Judges from all over and across the state--and I mean appellate judges, not small claims court judges--called the attorney for whom Alasgarli interned and read him the riot act.
Who was this kid to question the legal system in the State of Missouri?
The attorney did not give Alasgarli that recommendation letter after all that hard work.
There went three summers' worth of 30-hour weeks, down the drain.
"If I had published that article in Azerbaijan," Alasgarli says, "my report would have been considered seditious."
Alasgarli has set his sights on Harvard, but he's concerned that without a letter of recommendation from his attorney-employer, he won't be able to substantiate the three summers he spent seated alongside the attorney, studying jurors and performing other tasks.
If you want to find the article, you can, but only in print, maybe at a public library somewhere.
That's because Alasgarli says the attorney for whom he worked called the paper and successfully demanded under the pretense of lawsuit that they take it down.

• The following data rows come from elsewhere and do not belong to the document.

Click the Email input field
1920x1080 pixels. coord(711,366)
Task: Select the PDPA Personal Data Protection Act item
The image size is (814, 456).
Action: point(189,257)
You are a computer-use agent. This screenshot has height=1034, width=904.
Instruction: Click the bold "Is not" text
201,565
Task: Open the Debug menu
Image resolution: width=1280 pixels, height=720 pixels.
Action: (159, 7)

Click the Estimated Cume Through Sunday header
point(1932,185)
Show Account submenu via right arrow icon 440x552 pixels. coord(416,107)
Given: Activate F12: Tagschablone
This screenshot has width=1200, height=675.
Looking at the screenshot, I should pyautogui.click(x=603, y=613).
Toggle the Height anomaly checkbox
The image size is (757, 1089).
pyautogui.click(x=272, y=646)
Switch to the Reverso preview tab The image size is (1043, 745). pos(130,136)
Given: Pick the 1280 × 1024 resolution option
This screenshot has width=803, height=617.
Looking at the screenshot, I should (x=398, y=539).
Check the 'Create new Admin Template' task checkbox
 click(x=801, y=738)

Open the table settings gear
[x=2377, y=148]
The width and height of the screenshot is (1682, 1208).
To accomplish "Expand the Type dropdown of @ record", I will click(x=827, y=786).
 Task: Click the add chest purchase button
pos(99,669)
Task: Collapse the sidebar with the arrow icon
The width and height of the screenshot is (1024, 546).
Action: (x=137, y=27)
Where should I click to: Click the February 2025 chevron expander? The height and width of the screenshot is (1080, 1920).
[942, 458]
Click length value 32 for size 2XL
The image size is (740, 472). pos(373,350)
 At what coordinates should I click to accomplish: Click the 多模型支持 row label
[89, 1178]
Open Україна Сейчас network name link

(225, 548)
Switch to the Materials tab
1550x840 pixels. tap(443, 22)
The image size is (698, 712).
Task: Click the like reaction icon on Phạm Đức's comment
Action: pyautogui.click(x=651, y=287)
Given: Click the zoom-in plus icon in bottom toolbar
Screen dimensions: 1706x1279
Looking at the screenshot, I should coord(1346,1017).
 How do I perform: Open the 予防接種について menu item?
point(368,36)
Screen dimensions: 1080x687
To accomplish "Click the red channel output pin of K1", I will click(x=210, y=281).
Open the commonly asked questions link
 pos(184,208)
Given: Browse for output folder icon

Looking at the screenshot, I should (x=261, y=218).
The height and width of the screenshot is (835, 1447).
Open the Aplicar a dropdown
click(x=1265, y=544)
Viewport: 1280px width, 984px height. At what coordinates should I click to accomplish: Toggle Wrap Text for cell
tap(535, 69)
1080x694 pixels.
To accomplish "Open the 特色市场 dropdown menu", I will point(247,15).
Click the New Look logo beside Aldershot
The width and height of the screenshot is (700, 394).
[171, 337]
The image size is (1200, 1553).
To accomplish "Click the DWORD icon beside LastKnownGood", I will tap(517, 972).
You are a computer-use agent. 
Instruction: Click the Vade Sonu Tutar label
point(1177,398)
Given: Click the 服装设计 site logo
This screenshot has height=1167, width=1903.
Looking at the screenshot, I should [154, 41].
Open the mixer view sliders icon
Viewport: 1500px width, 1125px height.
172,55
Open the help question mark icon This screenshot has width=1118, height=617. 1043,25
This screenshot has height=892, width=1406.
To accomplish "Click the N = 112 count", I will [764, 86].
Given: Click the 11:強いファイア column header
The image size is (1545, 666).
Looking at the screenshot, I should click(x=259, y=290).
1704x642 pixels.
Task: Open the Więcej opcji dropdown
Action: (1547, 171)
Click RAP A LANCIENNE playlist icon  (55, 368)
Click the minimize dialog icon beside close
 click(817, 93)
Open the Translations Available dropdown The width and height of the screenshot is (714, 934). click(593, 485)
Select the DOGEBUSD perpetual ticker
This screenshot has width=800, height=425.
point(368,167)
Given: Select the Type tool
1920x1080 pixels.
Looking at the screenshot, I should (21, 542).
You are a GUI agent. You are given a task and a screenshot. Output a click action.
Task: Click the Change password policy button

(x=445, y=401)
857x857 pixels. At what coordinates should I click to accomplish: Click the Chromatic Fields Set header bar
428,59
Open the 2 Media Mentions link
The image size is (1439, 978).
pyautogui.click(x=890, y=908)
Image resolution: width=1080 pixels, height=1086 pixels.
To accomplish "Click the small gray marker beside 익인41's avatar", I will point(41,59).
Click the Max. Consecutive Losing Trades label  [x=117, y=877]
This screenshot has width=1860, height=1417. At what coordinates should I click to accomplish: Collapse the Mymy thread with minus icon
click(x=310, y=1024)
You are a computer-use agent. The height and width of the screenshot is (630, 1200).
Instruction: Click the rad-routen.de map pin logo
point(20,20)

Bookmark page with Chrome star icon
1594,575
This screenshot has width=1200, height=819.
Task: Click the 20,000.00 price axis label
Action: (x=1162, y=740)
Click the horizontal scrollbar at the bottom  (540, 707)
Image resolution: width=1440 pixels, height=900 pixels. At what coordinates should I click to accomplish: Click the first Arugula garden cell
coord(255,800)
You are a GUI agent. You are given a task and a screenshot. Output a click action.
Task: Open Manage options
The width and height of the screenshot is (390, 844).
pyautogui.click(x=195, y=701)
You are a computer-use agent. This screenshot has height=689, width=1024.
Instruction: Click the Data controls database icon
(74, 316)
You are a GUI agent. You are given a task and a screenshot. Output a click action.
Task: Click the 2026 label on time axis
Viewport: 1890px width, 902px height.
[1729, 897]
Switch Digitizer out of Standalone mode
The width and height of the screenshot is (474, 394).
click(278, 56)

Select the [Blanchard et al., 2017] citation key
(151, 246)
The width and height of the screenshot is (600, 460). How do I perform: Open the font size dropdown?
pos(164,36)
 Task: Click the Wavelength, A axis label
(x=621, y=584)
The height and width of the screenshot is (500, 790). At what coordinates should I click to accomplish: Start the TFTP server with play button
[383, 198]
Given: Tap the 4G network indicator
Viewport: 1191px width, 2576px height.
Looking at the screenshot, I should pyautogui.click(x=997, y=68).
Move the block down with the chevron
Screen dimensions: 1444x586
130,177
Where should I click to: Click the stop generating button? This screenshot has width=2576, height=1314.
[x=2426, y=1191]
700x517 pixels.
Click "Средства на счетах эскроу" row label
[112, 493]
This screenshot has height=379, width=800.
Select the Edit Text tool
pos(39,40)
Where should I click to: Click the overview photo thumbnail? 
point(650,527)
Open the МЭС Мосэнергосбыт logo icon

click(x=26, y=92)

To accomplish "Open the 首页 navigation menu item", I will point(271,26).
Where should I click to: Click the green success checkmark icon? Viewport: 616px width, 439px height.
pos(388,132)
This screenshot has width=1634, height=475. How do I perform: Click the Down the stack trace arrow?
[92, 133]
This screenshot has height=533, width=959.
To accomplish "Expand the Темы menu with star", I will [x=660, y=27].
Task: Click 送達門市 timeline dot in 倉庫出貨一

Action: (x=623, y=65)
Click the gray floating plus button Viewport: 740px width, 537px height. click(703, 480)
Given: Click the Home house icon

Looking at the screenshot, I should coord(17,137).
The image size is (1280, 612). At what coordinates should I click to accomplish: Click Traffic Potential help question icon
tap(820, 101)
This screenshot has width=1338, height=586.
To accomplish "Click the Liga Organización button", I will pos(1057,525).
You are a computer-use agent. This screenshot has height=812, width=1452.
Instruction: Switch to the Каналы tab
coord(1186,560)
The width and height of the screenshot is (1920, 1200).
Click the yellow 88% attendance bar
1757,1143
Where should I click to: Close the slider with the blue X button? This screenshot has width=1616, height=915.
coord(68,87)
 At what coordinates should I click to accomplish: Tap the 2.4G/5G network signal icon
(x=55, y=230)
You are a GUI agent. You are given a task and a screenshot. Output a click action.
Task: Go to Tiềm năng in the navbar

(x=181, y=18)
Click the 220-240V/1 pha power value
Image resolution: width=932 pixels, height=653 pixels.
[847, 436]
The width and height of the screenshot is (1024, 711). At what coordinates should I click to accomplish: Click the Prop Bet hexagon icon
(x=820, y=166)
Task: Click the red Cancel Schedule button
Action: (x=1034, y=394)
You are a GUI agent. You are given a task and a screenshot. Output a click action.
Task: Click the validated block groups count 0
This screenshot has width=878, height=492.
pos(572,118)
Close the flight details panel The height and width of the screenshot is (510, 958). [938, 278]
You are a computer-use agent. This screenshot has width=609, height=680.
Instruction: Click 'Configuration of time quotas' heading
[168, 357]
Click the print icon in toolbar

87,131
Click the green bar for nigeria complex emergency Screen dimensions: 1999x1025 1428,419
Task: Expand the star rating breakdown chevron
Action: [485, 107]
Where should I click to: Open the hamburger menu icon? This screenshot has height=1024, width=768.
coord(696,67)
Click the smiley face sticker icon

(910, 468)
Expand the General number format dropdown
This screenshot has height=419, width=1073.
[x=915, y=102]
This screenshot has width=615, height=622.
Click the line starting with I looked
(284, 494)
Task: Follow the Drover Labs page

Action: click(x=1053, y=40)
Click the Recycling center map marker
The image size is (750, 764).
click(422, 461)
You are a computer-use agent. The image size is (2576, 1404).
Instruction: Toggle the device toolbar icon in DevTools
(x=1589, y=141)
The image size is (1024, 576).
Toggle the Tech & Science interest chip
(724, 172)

Within a few hours, according to Alasgarli, the newspaper removed the online version of the article from their website.
Alasgarli protested; he said the newspaper stood by its spiking of the story.
I don't know if anybody on the admissions committee at Harvard reads this column, but if they do, now they'll know what Muhammad Alasgarli did with his summers, and why he doesn't have a recommendation letter to back it up.
If a socially-concerned sixteen year old student lost his letter of recommendation because he wrote a newspaper article, then the judiciary of Missouri should be ashamed of themselves for piling on a deserving kid.
"Even though I am a writer, I also consider myself a reformer." Alasgarli says. "My goal in life is to take on inequality wherever I find it. I just never thought I'd find it this soon."